*** Exercise material

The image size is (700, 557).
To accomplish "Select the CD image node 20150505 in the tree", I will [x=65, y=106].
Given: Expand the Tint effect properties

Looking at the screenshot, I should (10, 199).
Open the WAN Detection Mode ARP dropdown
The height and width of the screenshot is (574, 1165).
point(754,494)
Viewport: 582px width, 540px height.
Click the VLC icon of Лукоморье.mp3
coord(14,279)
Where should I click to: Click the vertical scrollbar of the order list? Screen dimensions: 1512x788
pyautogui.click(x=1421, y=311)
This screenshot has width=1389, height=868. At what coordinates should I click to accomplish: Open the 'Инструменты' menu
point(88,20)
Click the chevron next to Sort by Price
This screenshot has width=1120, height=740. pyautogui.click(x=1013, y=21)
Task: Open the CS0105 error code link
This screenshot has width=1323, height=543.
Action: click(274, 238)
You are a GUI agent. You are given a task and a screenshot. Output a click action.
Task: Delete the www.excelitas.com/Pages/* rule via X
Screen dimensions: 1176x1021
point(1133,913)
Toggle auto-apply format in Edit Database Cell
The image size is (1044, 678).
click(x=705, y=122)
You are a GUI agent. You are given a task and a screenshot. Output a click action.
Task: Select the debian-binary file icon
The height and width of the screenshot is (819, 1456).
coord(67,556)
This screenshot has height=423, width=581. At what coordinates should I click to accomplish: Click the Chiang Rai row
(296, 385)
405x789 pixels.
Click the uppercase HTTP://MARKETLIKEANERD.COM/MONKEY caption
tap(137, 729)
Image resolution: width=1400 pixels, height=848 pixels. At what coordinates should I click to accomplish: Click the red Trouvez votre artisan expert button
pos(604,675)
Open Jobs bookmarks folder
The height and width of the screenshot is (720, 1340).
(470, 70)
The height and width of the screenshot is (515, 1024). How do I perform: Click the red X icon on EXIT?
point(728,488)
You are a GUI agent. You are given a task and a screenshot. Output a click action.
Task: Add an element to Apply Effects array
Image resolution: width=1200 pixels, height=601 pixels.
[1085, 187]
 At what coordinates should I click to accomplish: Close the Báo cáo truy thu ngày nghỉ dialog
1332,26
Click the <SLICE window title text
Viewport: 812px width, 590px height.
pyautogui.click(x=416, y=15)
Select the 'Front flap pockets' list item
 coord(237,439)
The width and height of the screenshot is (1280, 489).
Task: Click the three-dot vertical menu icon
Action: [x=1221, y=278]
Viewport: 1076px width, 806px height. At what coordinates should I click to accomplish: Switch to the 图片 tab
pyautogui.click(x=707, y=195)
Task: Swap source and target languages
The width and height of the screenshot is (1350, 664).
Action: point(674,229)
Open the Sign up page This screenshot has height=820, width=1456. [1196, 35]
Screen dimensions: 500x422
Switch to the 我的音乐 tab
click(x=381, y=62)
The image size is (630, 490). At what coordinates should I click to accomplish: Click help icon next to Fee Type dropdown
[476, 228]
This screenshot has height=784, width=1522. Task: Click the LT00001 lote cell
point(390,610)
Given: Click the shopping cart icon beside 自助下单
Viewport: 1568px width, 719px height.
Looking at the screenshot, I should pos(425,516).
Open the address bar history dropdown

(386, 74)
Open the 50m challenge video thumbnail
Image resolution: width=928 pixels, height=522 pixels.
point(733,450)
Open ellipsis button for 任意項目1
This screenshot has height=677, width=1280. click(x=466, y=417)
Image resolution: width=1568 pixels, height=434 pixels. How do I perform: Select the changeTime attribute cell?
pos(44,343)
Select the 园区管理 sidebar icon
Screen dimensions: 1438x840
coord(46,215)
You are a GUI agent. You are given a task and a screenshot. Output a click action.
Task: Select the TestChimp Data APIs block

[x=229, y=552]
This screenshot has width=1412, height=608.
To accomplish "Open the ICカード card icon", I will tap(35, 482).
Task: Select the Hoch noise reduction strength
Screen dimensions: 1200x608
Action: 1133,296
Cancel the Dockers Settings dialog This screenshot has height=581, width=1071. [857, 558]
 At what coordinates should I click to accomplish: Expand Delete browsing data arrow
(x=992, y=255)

******

§ **Exercise brief**: How many lines of the records above contain the string "perform"? Case counts. Give only the number.

§ **Solution below**: 2